Intendant Stefan Bachmann ermunterte Sostmann in Köln zu einem aparten Experiment: "Ich durfte drei Pupenspieler meiner Wahl mitbringen - neben Magda Lena Schlott noch Philipp Plessmann und Johannes Benecke - und wir mischen das Trio mit traditionellen Schauspielern. Ich glaube, für die ist es ganz interessant, die Figur einmal nicht in sich selbst zu suchen."

Schwierige Wahl der Charaktere

Bei der Umsetzung kommt es dem 1969 in Halle geborenen Regisseur auf choreografische Präzision an - und auf die richtigen Darsteller. "Diese Menschenpuppen baut Atif Hussein.

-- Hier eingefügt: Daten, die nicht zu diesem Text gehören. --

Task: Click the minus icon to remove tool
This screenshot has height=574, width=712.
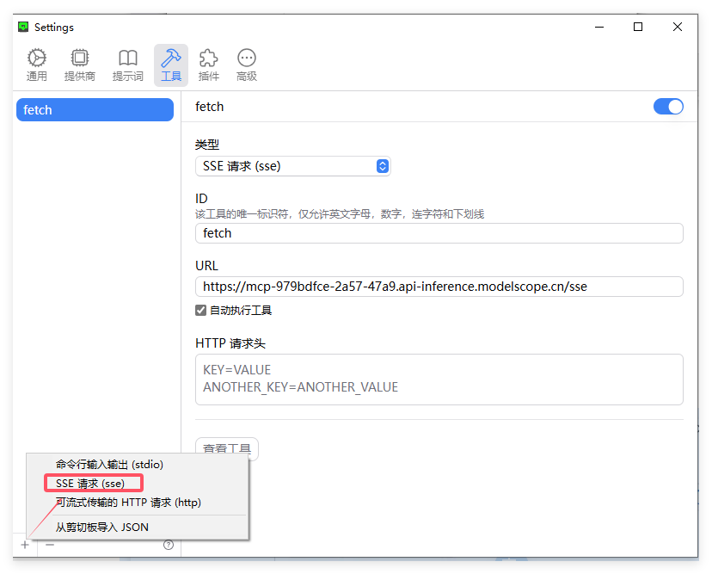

Er hat eine große Kunstfertigkeit für den Bewegungsapparat entwickelt, doch solche Finesse kostet natürlich Geld." Die Auswahl der "Charaktere" gleicht einem Film-Casting und geschieht nach einem Typenkatalog à la "Fellinis Faces". Stimmt eine Figur dennoch nicht exakt, kommt Hussein noch zum Feinschliff. "Dennoch gibt es auch Fehlbesetzungen."

Als nächstes inszeniert Moritz Sostmann hier im Januar Kafkas "Amerika", "und dabei versuchen wir, die Puppe in Gestalt von Kafka oder Karl Rossmann die Geschichte erzählen zu lassen, die dann von Menschen gespielt wird".

An Köln fasziniert Sostmann zunächst das "Hänneschen", "das ich mir unbedingt anschauen werde". Er ist nach Jahren als freier Regisseur froh, "jetzt mal wieder an dem Ort zu leben, wo ich arbeite". Mit seinem Partner Bruno Cathomas, der ebenfalls im Ensemble ist, wohnt er am Gürzenich, "wobei ich eine Hälfte des Monats für die Miete arbeite". Aber Köln, so der erste Eindruck, "macht es einem unglaublich leicht, sich wohl zu fühlen. In Berlin geht man zum Bäcker und wird angeranzt, hier habe ich noch nicht ein böses Wort gehört."